» **小問 1**
バス事故で妻を亡くした作家をめぐる記事の一文「売れっ子の流行作家・本木雅弘は、妻・深津絵里を旅行先のバス事故で突然失う。」を英語に訳してください。
» **小問 2**
バス事故で妻を亡くした作家をめぐる記事によると、本木雅弘と竹原ピストルの唯一の共通点は何ですか？
» **小問 3**
バス事故で妻を亡くした作家と運転手を描く記事の続きを、最後の文の後から書いてください。

» **記事**
#####

売れっ子の流行作家・本木雅弘は、妻・深津絵里を旅行先のバス事故で突然失う。

当日の夜も妻の惨事を知らず、愛人を抱いており、急な別れに涙1つさえ流れない。

孤独に事実を受け止める虚しい日々の最中、同じバス事故で妻を失ったトラック運転手・竹原ピストと知り合い、ひょんな事から彼の幼い息子&娘の面倒を見る機会を設け、絆を深めていく物語。

本木雅弘はどこまでも上から目線でイヤミったらしいヤな奴なのに対し、竹原ピストルはどこまでも無骨で裏表が無いイイ奴だ。

仕事も環境も価値観も総て対照的な二人だが、唯一の共通点は、《愛する家族への想いは、いつまでも不器用》ってぇ事である。

周りの仕事仲間にも、亡くした妻にも、勿論、遺された子供達にも。。。

#####

» **データ抜粋**
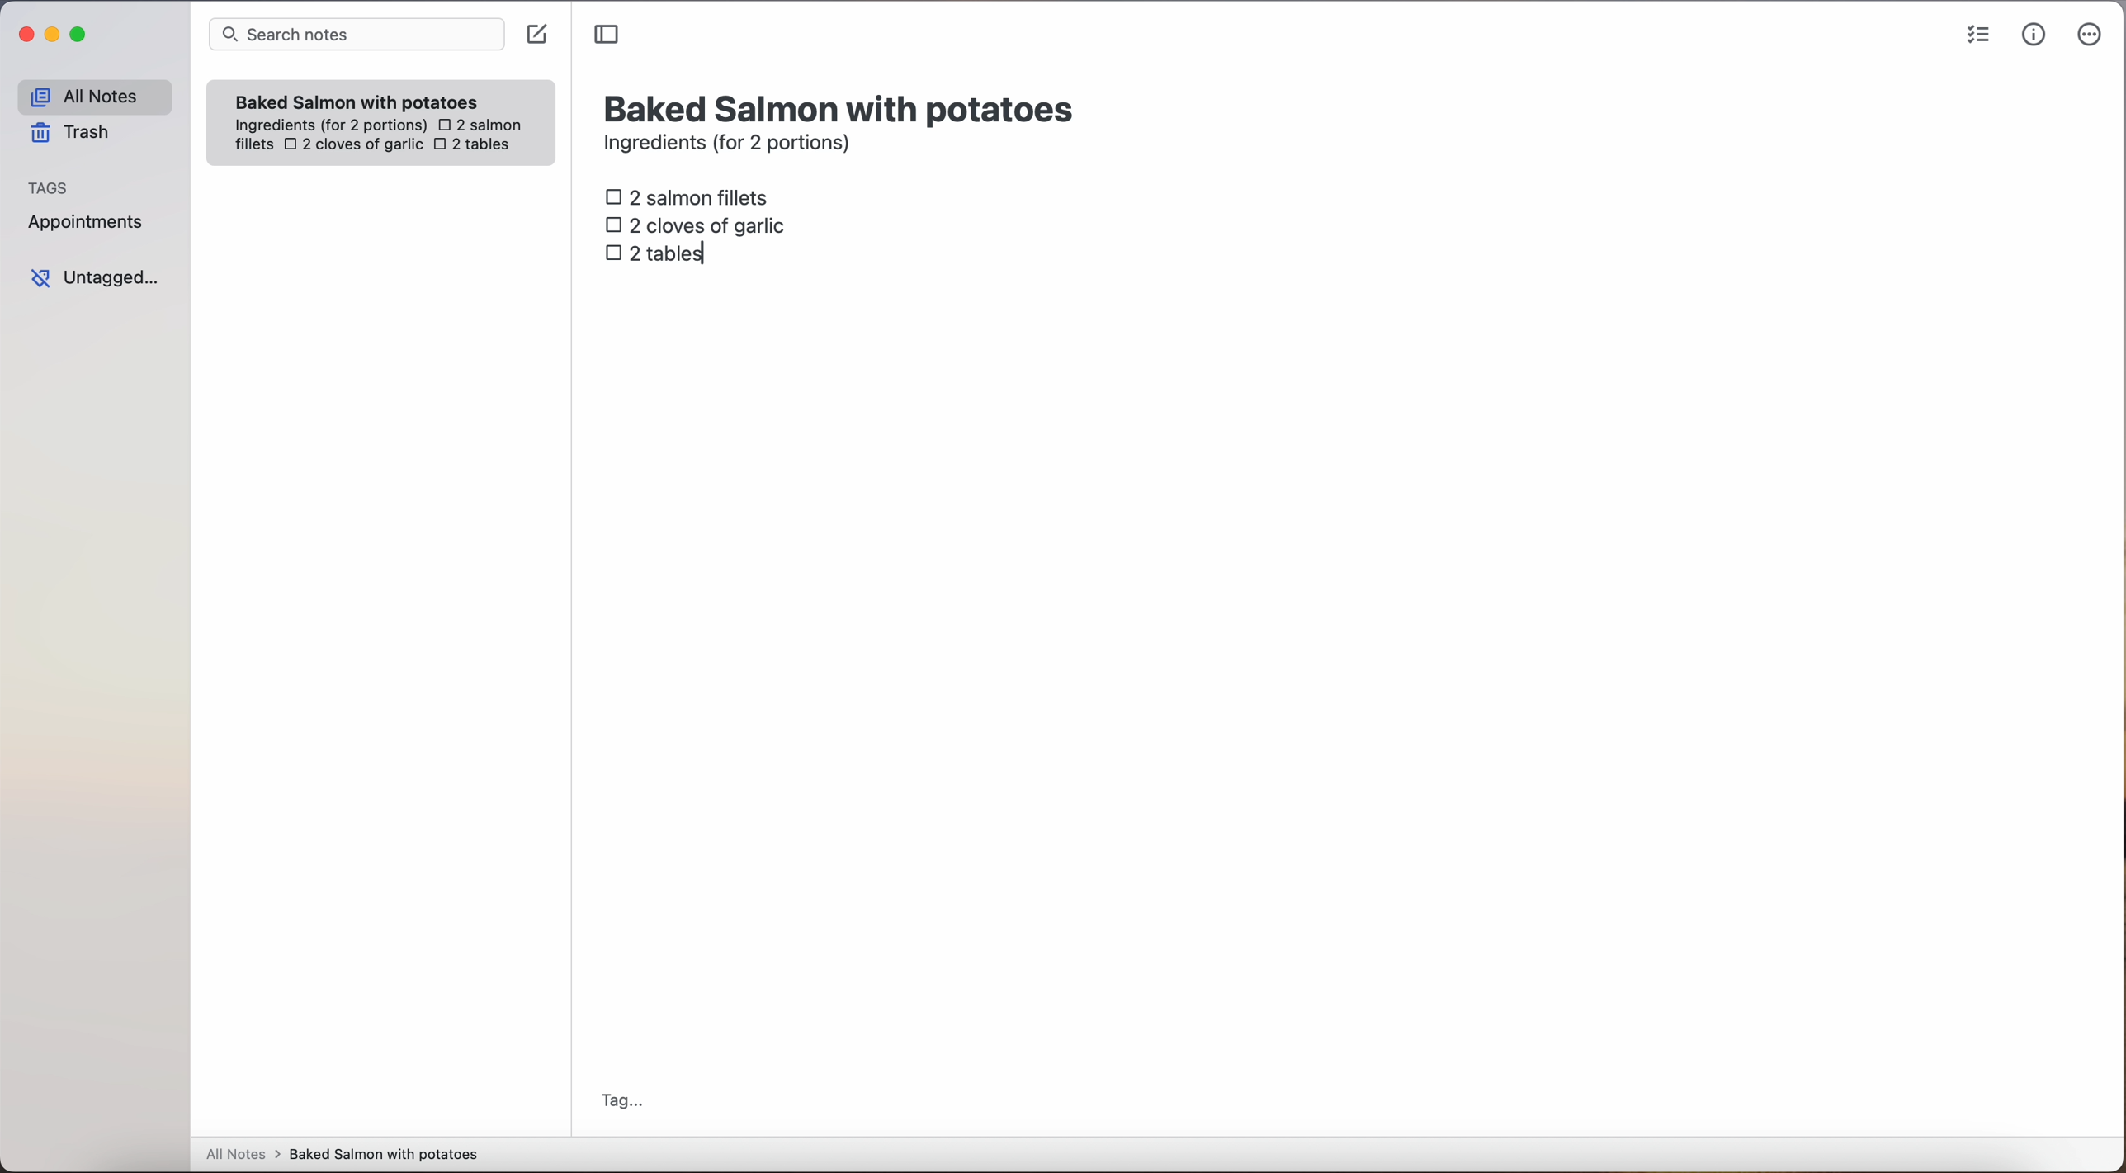 This screenshot has height=1173, width=2126. I want to click on check list, so click(1978, 35).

#####

» **記述解答 1**
Masahiro Motoki, a popular best-selling author, suddenly loses his wife, Eri Fukatsu, in a bus accident while she is traveling.

» **記述解答 2**
愛する家族への想いが、いつまでも不器用であることです。

» **記述解答 3**
事故をキッカケに、居なくなった妻と向き合い、家族とは何かを問いながら、お互いの心に大きく空いた穴を埋めていく。

特に、本木雅弘は進学で悩む竹原の長男を見守るうちに、幼少時の自分と重ねている様に思え、親とも似た愛情が芽生え、歪んだ性根に温もりを戻していく過程が愛しい。

一方、生前の妻の留守電を涙ながらに聴き、ウジウジと感傷に浸る竹原ピストルの泣き顔にも同様の共感を覚える。

忘れたいけど忘れてはいけないジレンマが様々な葛藤を生み、擦れ違いを繰り返した末、ゆっくり強めた絆を、互いの涙と笑顔で認め合う。

妻としてだけでなく、母親として、失ったトラウマを1つ1つ克服した時、最も成長したのは、紛れもなく、子供よりも親の方・竹原ピストルと本木雅弘である。

あいにく、私は夫も父親も未だ未経験だが、「男ってぇ生き物は、いつまで経っても甘えん坊な子どものまま」なのは、切ないぐらい解ったような気がした。

では、最後に短歌を一首

『淡雪と 去りゆく君の 道のりは 筆の躊躇(ためら)い 愛しさを描く』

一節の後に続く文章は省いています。